The next central bank meeting, Ueda’s first, is scheduled to take place April 27-28.
Richard Clarida, who served as Vice-Chairman at the Federal Reserve from 2018 to 2022, arguably has more insight than most after having known “straight shooter” Kuroda for years and weighed Japan’s impact on US and global monetary policy.
“Markets expect pretty early under Ueda that yield-curve control is dismantled,” said Clarida, who is now global economic advisor at Pacific Investment Management Co.
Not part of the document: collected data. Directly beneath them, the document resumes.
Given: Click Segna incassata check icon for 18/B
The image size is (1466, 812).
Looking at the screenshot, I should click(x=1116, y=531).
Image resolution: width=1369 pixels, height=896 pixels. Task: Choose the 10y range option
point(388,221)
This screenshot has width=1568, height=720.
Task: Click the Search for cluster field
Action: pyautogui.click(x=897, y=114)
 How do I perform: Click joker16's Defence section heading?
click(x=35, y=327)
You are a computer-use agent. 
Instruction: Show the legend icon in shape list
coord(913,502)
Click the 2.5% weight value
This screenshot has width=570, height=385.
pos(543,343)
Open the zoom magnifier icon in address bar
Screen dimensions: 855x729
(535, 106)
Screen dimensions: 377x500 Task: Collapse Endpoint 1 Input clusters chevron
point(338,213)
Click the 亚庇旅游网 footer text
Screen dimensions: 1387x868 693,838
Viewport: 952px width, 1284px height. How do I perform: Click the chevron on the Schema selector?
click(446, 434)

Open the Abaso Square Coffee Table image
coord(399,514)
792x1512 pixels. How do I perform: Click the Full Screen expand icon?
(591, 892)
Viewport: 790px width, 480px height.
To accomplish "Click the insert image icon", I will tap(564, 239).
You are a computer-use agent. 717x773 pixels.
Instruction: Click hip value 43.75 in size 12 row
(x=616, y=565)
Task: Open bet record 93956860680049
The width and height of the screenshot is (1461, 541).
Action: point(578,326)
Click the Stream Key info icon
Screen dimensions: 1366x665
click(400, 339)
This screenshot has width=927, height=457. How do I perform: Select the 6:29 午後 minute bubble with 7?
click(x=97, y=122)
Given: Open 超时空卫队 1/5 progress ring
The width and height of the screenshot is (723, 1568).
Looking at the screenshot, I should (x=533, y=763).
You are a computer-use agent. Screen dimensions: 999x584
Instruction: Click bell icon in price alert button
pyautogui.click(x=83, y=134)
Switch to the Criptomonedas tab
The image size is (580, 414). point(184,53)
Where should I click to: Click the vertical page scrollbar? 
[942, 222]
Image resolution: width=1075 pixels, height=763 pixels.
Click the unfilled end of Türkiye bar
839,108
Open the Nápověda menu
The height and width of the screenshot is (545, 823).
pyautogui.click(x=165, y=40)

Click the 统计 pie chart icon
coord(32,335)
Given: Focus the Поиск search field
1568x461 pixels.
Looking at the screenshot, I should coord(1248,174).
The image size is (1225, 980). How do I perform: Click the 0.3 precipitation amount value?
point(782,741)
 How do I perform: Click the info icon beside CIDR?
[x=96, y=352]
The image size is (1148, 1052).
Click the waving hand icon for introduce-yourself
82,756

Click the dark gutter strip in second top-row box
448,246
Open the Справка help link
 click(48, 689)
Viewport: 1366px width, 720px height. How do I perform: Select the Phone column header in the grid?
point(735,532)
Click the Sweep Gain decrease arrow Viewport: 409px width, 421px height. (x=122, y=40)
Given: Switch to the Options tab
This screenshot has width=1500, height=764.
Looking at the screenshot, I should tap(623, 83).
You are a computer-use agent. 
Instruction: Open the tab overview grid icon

From here Ueda “may want to go in the direction to shrink the balance sheet or reinvest the redemptions, but that is not one for day one”, he said, adding Japan’s tightening would be a “historic moment” for markets though it may not be a “driver of global bonds”.
Gradual shift
Some other market watchers have more modest expectations of what will happen once the BOJ rolls back its stimulus programme.
Ayako Sera, a market strategist at Sumitomo Mitsui Trust Bank Ltd, sees the US-Japan rate gap persisting to a degree as the Fed is unlikely to deliver large rate cuts if inflation remains high and the BOJ isn’t expected to raise rates substantially in the near term.
“It’s important to assess any tweaks and outlooks of the BOJ’s whole monetary policy package when thinking about their implication on the cross-border fund flows,” she said.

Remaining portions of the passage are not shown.